Aim =>
Update the lines below by changing every "specified word" to "listed word" and keeping the rest the same.

## START Available data

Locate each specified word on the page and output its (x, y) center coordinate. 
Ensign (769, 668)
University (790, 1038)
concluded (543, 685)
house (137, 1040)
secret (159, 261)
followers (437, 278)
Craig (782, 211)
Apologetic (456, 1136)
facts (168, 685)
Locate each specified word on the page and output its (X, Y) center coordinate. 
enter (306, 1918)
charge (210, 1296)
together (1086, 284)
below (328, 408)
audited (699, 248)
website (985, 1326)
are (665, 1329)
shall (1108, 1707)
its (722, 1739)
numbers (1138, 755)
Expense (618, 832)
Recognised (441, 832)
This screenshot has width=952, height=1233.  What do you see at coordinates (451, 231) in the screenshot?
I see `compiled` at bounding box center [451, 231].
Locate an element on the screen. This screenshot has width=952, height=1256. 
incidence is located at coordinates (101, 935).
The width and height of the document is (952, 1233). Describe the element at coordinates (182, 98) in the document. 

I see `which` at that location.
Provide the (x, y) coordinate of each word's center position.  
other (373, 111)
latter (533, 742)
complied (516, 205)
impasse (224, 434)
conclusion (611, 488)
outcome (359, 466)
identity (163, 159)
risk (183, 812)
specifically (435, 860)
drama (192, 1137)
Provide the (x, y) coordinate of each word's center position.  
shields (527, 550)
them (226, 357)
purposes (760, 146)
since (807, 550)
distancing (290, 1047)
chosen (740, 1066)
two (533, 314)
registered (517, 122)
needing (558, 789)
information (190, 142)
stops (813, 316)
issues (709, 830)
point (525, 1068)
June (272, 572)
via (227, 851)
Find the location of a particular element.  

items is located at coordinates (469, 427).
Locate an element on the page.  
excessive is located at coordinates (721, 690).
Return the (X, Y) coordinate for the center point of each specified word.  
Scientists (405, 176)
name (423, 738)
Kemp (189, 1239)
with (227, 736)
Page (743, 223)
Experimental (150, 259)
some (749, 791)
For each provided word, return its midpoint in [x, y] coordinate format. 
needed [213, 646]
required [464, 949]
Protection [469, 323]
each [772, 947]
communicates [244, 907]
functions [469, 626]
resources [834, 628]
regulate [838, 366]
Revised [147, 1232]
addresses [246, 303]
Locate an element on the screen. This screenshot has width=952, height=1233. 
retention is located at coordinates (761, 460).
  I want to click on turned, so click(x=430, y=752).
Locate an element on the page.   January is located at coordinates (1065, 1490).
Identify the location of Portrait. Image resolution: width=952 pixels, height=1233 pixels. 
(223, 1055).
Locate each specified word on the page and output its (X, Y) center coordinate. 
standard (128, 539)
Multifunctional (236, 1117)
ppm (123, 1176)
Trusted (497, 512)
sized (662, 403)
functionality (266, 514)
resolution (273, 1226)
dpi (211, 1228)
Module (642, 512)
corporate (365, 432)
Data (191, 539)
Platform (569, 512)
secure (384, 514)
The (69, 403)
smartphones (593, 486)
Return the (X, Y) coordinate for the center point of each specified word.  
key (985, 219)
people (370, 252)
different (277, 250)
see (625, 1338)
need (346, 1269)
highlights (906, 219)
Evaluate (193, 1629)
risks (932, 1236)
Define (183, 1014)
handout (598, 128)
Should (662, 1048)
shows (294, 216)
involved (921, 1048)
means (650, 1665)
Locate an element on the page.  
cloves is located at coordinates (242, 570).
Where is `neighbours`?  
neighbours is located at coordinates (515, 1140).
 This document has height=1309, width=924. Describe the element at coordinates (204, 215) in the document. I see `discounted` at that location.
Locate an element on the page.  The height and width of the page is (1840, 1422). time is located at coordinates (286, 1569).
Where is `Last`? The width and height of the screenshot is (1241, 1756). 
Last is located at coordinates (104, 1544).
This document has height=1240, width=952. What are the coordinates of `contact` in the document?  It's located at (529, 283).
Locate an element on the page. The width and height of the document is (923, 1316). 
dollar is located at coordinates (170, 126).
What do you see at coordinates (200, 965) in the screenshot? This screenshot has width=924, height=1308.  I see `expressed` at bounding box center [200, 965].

## END Available data

Worked solution =>
Locate each listed word on the page and output its (x, y) center coordinate. 
Ensign (769, 668)
University (790, 1038)
concluded (543, 685)
house (137, 1040)
secret (159, 261)
followers (437, 278)
Craig (782, 211)
Apologetic (456, 1136)
facts (168, 685)
Locate each listed word on the page and output its (X, Y) center coordinate. 
enter (306, 1918)
charge (210, 1296)
together (1086, 284)
below (328, 408)
audited (699, 248)
website (985, 1326)
are (665, 1329)
shall (1108, 1707)
its (722, 1739)
numbers (1138, 755)
Expense (618, 832)
Recognised (441, 832)
This screenshot has width=952, height=1233.  What do you see at coordinates (451, 231) in the screenshot?
I see `compiled` at bounding box center [451, 231].
Locate an element on the screen. This screenshot has width=952, height=1256. 
incidence is located at coordinates (101, 935).
The width and height of the document is (952, 1233). Describe the element at coordinates (182, 98) in the document. 

I see `which` at that location.
Provide the (x, y) coordinate of each word's center position.  
other (373, 111)
latter (533, 742)
complied (516, 205)
impasse (224, 434)
conclusion (611, 488)
outcome (359, 466)
identity (163, 159)
risk (183, 812)
specifically (435, 860)
drama (192, 1137)
Provide the (x, y) coordinate of each word's center position.  
shields (527, 550)
them (226, 357)
purposes (760, 146)
since (807, 550)
distancing (290, 1047)
chosen (740, 1066)
two (533, 314)
registered (517, 122)
needing (558, 789)
information (190, 142)
stops (813, 316)
issues (709, 830)
point (525, 1068)
June (272, 572)
via (227, 851)
Find the location of a particular element.  

items is located at coordinates (469, 427).
Locate an element on the page.  
excessive is located at coordinates (721, 690).
Return the (X, Y) coordinate for the center point of each listed word.  
Scientists (405, 176)
name (423, 738)
Kemp (189, 1239)
with (227, 736)
Page (743, 223)
Experimental (150, 259)
some (749, 791)
For each provided word, return its midpoint in [x, y] coordinate format. 
needed [213, 646]
required [464, 949]
Protection [469, 323]
each [772, 947]
communicates [244, 907]
functions [469, 626]
resources [834, 628]
regulate [838, 366]
Revised [147, 1232]
addresses [246, 303]
Locate an element on the screen. This screenshot has width=952, height=1233. 
retention is located at coordinates (761, 460).
  I want to click on turned, so click(x=430, y=752).
Locate an element on the page.   January is located at coordinates (1065, 1490).
Identify the location of Portrait. Image resolution: width=952 pixels, height=1233 pixels. 
(223, 1055).
Locate each listed word on the page and output its (X, Y) center coordinate. 
standard (128, 539)
Multifunctional (236, 1117)
ppm (123, 1176)
Trusted (497, 512)
sized (662, 403)
functionality (266, 514)
resolution (273, 1226)
dpi (211, 1228)
Module (642, 512)
corporate (365, 432)
Data (191, 539)
Platform (569, 512)
secure (384, 514)
The (69, 403)
smartphones (593, 486)
Return the (X, Y) coordinate for the center point of each listed word.  
key (985, 219)
people (370, 252)
different (277, 250)
see (625, 1338)
need (346, 1269)
highlights (906, 219)
Evaluate (193, 1629)
risks (932, 1236)
Define (183, 1014)
handout (598, 128)
Should (662, 1048)
shows (294, 216)
involved (921, 1048)
means (650, 1665)
Locate an element on the page.  
cloves is located at coordinates (242, 570).
Where is `neighbours`?  
neighbours is located at coordinates (515, 1140).
 This document has height=1309, width=924. Describe the element at coordinates (204, 215) in the document. I see `discounted` at that location.
Locate an element on the page.  The height and width of the page is (1840, 1422). time is located at coordinates (286, 1569).
Where is `Last`? The width and height of the screenshot is (1241, 1756). 
Last is located at coordinates (104, 1544).
This document has height=1240, width=952. What are the coordinates of `contact` in the document?  It's located at (529, 283).
Locate an element on the page. The width and height of the document is (923, 1316). 
dollar is located at coordinates (170, 126).
What do you see at coordinates (200, 965) in the screenshot? This screenshot has width=924, height=1308.  I see `expressed` at bounding box center [200, 965].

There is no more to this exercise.